I know I was locked for a full four weeks starting on Christmas Day last year. I unlocked because my anatomy was bleeding and nearly wrecked. It took a while to recover.
With a change of device and a different mentality, I know there were a couple of periods of chastity between February and June, but I do not recall the details.
I know I locked on 16th June, unlocked on the afternoon of 19th then locked again at midnight for the lockdown, which is when this blog started, and I know that continued for the next 58 days. I know there was then a break of four days.
But then, my timeline is lost. I lost count the day I handed over the keys.
As I say, I remember each and every moment since then with crystal clarity and yet I could not tell you when exactly when they took place.
Right now, I do not know if I have been continuously locked for 3 or 4 weeks. Maybe less, maybe more. I just do not know. I guess I could work it out. But I almost do not want to know. Do not need to know. I don’t keep count any more. I am locked. That is all.
Is this pleasing to Mistress? I don’t really know either. I guess if it was not then I would have a set of keys in my possession, which I do not.
I do know that I do not do this for Mistress. Well, that is not really true. I do do it for her, but I am sure she does not really care one way or the other. Well, I know she does really, but the point is about benefit and really there is nothing in my locking which provides benefit to Mistress. But I am equally sure that her preference is for locking, not just for me but for everyone. And in meeting her preference, I hope I am in some way making her pleased with me, as someone who is honoured enough and privileged enough to be allowed to lock.

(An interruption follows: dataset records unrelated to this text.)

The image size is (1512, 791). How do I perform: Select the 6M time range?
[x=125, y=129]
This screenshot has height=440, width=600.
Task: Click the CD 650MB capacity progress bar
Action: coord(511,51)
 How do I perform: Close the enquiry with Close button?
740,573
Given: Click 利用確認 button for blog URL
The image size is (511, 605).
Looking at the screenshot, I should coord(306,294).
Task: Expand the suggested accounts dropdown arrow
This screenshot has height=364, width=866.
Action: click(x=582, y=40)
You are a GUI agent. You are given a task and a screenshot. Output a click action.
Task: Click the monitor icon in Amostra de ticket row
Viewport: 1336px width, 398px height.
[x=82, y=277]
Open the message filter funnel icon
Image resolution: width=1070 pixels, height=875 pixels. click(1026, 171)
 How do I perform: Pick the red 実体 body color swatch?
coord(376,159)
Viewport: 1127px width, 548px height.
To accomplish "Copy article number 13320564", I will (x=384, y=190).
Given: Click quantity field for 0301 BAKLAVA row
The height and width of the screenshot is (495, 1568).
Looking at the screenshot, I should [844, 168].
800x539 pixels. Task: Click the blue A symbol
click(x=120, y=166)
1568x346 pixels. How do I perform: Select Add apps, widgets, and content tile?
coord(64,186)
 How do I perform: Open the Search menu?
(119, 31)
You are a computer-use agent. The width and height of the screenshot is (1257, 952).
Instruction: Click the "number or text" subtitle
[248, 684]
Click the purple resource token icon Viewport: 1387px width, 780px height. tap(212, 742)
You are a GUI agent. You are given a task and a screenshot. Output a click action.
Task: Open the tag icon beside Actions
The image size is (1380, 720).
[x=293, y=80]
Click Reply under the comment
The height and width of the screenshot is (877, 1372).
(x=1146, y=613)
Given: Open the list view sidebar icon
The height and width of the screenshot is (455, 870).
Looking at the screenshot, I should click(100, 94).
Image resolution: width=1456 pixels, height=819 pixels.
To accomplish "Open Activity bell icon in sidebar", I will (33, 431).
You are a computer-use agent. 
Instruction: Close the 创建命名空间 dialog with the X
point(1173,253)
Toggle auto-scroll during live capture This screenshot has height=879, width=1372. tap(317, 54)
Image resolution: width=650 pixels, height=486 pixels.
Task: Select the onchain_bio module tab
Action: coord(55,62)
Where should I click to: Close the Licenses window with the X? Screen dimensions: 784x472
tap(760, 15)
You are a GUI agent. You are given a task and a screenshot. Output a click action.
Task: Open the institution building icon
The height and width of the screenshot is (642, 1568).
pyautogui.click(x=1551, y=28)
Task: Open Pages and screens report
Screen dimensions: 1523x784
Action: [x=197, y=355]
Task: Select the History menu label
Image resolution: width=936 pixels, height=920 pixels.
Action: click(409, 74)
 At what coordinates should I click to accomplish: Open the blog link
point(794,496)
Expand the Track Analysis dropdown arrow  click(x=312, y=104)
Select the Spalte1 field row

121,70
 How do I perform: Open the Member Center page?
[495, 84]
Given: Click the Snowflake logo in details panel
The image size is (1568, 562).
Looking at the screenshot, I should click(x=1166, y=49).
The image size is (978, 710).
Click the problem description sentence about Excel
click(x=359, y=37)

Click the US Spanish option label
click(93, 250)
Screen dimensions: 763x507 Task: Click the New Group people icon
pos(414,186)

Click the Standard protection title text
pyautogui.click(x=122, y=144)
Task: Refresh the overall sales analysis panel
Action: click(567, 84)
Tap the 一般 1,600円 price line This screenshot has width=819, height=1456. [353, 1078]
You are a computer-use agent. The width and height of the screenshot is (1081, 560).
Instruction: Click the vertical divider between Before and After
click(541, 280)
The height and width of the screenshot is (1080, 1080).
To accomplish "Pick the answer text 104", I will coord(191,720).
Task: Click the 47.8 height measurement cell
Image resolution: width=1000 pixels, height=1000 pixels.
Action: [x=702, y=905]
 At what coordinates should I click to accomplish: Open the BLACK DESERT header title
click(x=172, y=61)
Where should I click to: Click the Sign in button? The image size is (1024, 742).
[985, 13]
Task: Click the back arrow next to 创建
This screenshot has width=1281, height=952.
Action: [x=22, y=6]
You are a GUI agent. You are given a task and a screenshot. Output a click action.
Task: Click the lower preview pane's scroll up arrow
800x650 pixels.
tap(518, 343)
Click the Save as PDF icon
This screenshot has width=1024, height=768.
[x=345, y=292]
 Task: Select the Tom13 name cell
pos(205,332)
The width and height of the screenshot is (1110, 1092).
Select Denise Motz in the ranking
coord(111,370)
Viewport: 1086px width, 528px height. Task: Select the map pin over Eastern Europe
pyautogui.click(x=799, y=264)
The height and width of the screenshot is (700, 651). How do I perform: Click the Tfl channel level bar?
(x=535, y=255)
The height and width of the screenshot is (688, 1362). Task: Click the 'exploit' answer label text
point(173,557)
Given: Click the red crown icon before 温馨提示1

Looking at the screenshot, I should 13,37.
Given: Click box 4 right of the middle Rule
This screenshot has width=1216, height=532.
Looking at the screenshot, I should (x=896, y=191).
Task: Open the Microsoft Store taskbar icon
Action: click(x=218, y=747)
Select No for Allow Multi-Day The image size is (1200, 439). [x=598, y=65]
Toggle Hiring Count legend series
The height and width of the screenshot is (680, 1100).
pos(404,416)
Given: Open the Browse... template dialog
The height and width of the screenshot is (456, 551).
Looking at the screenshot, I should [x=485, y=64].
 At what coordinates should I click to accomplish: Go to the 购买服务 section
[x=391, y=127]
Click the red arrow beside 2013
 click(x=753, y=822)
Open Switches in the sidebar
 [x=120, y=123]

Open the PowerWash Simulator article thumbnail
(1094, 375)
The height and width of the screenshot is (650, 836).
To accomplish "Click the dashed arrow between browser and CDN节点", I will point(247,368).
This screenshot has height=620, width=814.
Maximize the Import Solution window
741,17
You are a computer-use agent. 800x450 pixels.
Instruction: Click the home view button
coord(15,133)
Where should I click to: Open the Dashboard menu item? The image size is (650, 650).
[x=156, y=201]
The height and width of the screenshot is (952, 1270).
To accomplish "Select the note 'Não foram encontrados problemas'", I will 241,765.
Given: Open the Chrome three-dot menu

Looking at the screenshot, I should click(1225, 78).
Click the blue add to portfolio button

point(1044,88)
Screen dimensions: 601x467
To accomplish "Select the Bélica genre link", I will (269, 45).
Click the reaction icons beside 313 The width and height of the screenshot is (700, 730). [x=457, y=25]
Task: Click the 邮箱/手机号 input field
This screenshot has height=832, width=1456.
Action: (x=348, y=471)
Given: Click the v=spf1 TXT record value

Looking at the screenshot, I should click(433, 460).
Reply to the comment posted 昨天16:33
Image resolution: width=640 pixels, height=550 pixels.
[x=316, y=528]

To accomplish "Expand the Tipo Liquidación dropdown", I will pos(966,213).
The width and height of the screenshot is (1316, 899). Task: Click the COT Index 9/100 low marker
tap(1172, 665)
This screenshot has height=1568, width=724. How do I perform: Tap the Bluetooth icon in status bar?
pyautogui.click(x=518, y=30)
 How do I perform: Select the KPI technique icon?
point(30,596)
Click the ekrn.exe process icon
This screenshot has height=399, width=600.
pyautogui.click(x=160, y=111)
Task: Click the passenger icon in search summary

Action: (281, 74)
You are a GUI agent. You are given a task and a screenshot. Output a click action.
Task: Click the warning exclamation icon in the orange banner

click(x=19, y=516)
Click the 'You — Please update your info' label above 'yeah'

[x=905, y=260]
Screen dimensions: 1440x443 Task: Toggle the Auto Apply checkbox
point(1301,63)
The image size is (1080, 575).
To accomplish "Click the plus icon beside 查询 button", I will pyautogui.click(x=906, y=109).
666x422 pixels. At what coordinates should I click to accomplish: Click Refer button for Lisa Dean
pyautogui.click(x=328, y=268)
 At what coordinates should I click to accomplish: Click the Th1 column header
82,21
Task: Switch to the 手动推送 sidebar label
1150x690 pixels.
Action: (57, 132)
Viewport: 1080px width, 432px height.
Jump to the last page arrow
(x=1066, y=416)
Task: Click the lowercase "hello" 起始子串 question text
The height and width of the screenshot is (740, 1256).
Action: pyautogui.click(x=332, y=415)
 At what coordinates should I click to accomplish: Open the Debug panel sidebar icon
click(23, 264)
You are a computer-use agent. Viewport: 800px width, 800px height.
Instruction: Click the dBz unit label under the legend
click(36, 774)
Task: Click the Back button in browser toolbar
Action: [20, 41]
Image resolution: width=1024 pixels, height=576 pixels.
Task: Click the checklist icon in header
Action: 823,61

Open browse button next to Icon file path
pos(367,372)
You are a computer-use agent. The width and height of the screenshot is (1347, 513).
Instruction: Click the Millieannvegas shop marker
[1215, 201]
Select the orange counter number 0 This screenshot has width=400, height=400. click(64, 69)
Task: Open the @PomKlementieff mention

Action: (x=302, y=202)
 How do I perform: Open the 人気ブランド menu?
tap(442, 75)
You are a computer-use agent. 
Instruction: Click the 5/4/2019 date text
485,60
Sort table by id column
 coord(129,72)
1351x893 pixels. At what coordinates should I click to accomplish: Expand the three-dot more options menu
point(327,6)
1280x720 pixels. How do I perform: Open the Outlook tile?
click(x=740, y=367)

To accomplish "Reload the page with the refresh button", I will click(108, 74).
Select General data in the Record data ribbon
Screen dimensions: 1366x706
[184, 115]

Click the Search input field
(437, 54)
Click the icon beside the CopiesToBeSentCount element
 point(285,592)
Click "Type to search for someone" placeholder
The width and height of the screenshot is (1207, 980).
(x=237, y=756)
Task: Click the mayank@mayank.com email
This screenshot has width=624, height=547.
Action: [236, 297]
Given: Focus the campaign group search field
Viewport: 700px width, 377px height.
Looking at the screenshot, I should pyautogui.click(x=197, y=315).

For this is a key thing. Being locked in chastity is not a vehicle for male fantasy. It should not be. It should be natural and logical. It should be blooming obvious. I have found this. No matter what my good intentions, my anatomy has a mind of its own and, therefore, must be caged, more to protect me from myself than anything else.
And for Mistress to choose to hold the keys, to protect me from myself, is truly an honour. I cannot stress that enough. I am honoured.
I still do not know how long I have been locked for, though. I hope it lasts a long long time.